= PROBLEM =
From the line containing "Task: Check НЕТ" through the last line of the listing, output each line exactly as it stands. Omit pictures.

= DATA FOR PROCESSING =
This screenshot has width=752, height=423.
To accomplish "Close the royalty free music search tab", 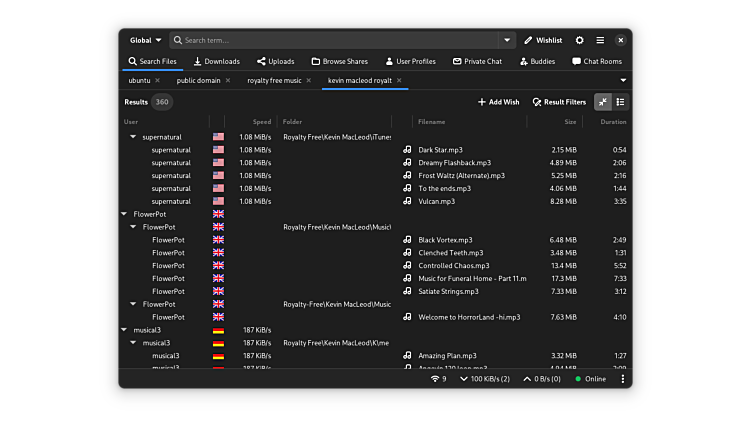I will pos(309,80).
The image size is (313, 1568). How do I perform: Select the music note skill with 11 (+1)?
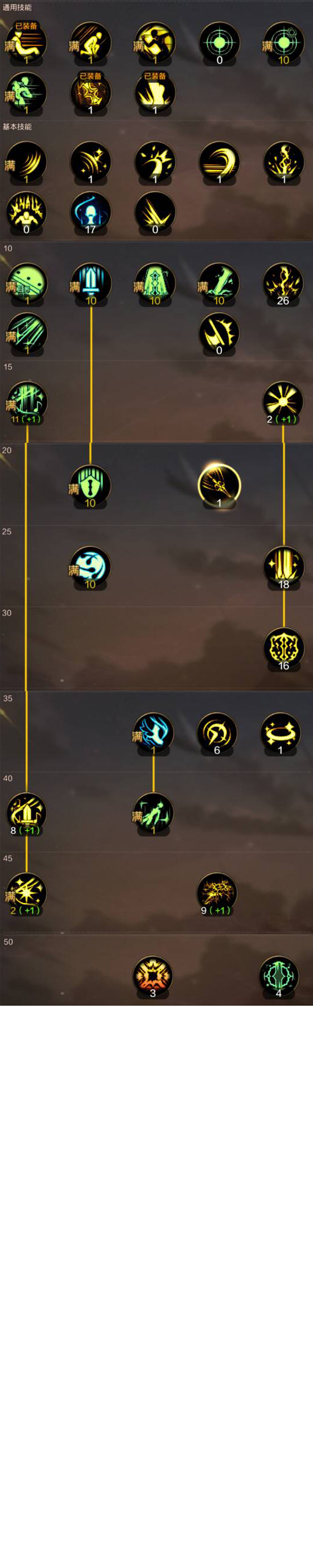coord(27,402)
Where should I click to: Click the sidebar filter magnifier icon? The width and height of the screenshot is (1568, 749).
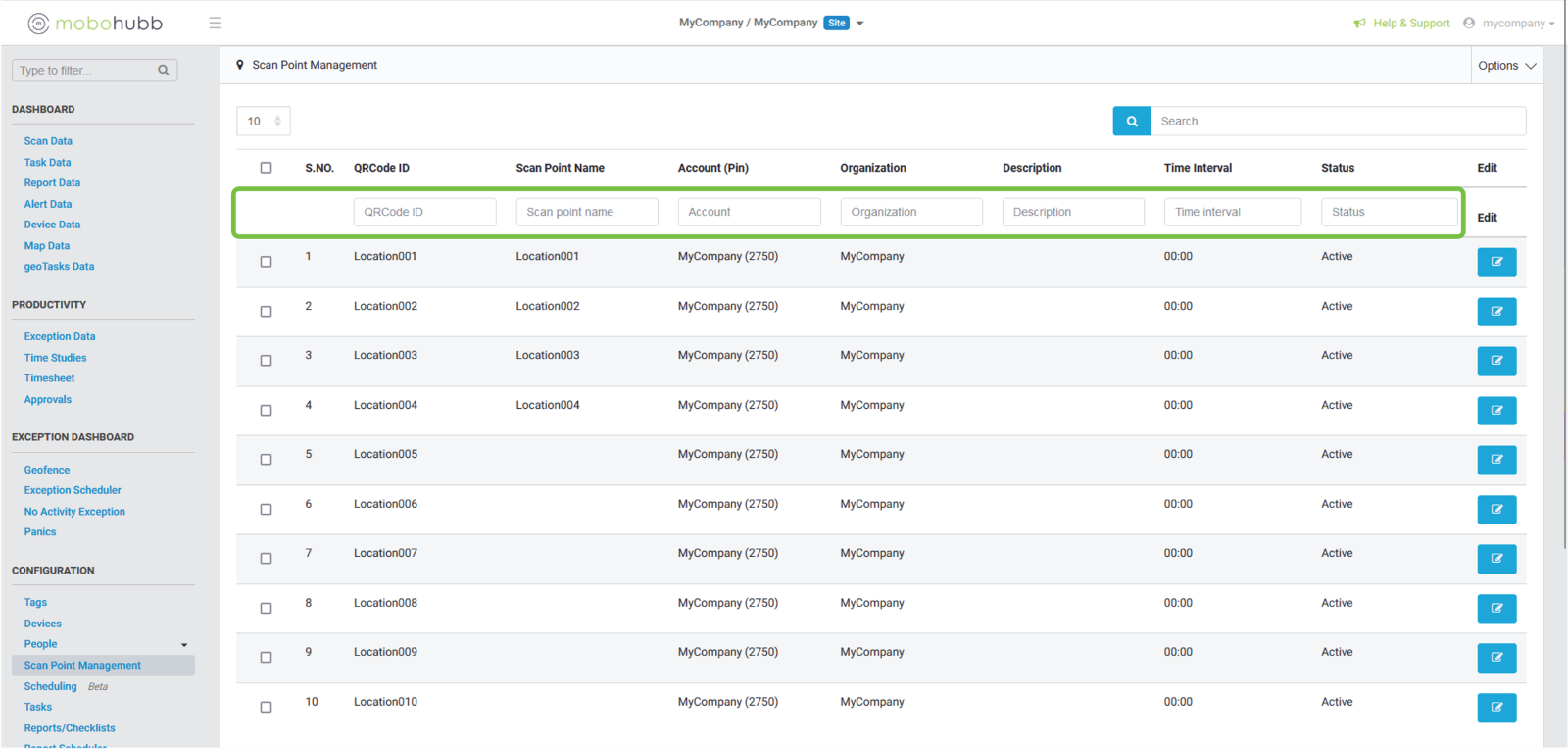[x=164, y=71]
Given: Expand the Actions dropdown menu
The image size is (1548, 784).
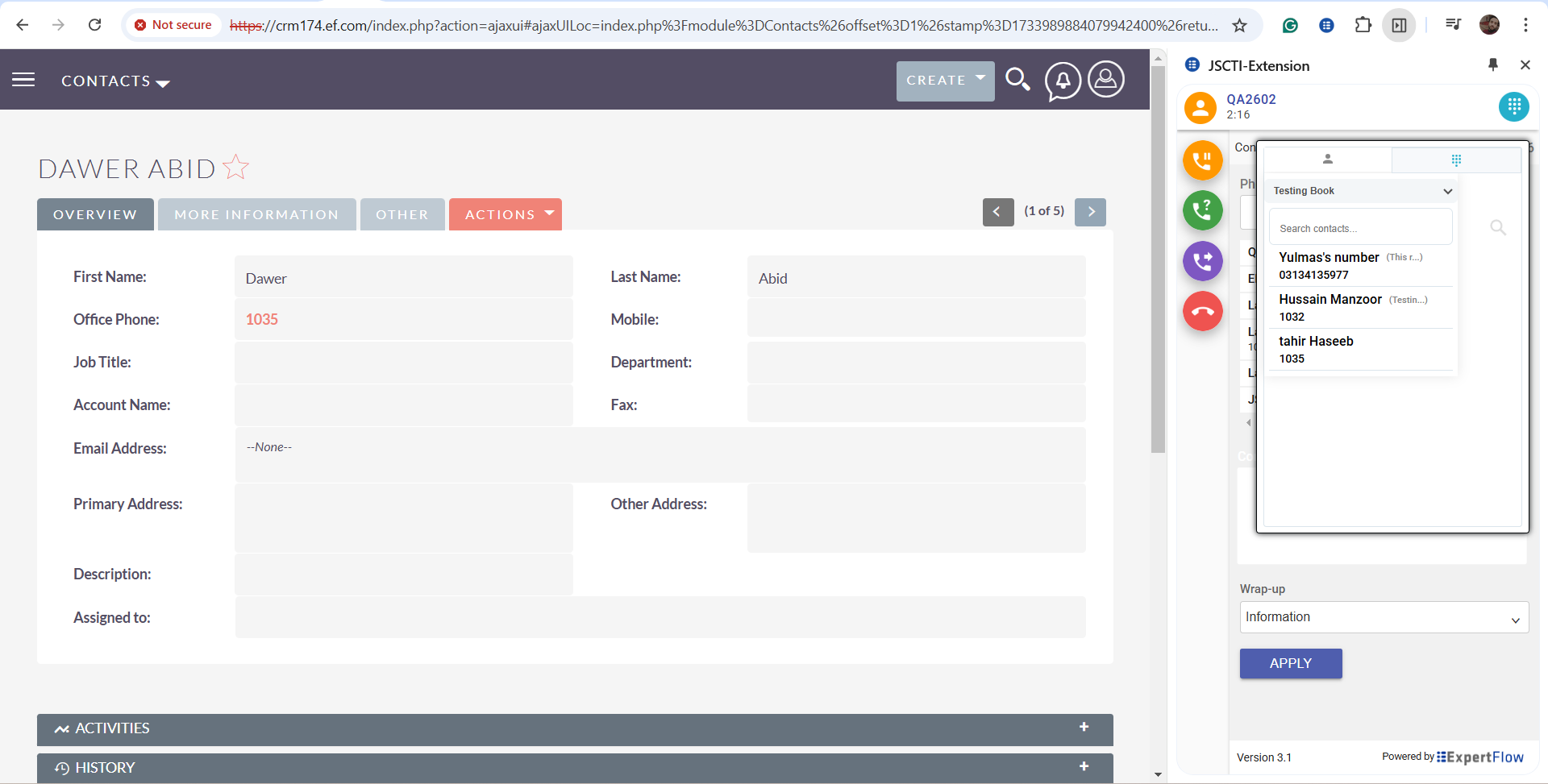Looking at the screenshot, I should 505,214.
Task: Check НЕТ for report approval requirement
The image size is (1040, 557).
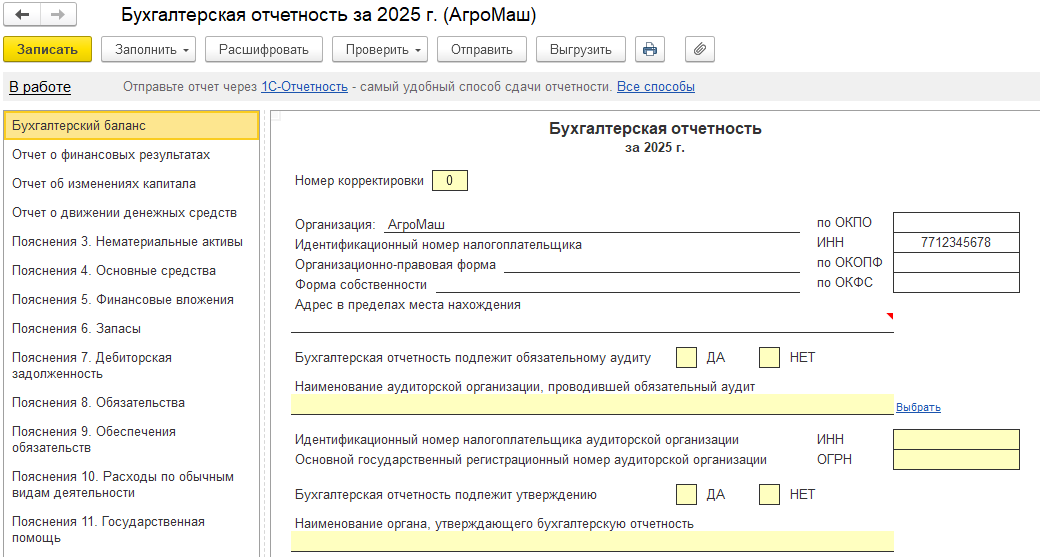Action: (x=769, y=494)
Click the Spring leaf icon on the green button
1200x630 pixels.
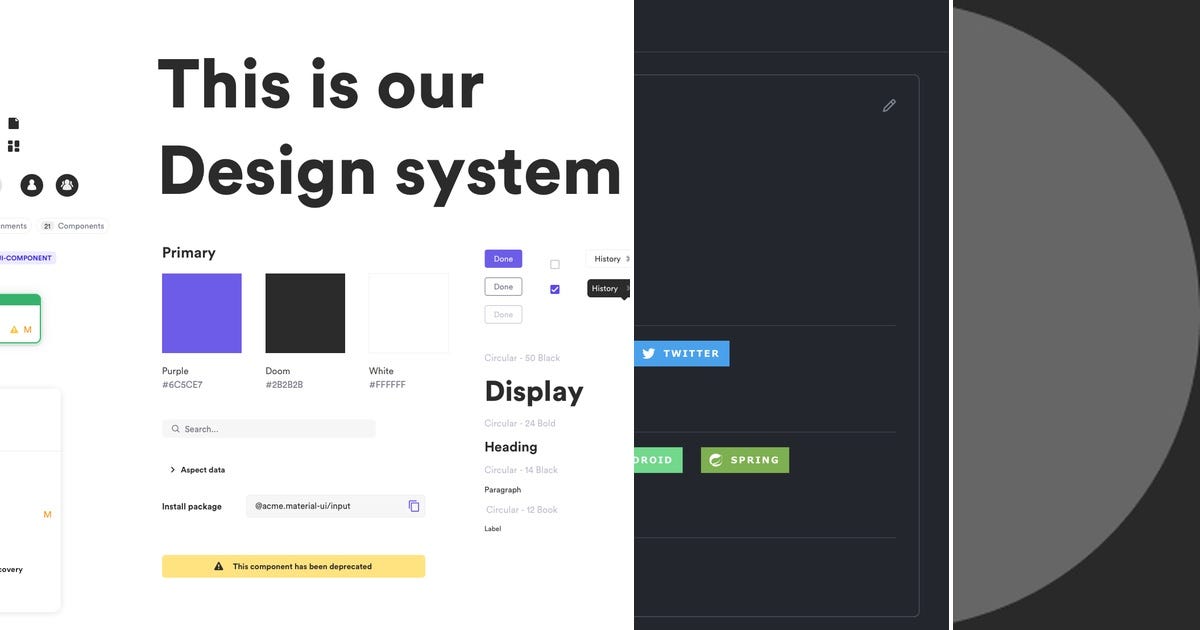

= ANSWER SECTION =
Task: Check НЕТ for report approval requirement
The image size is (1040, 557).
Action: (x=769, y=494)
Click the Spring leaf icon on the green button
1200x630 pixels.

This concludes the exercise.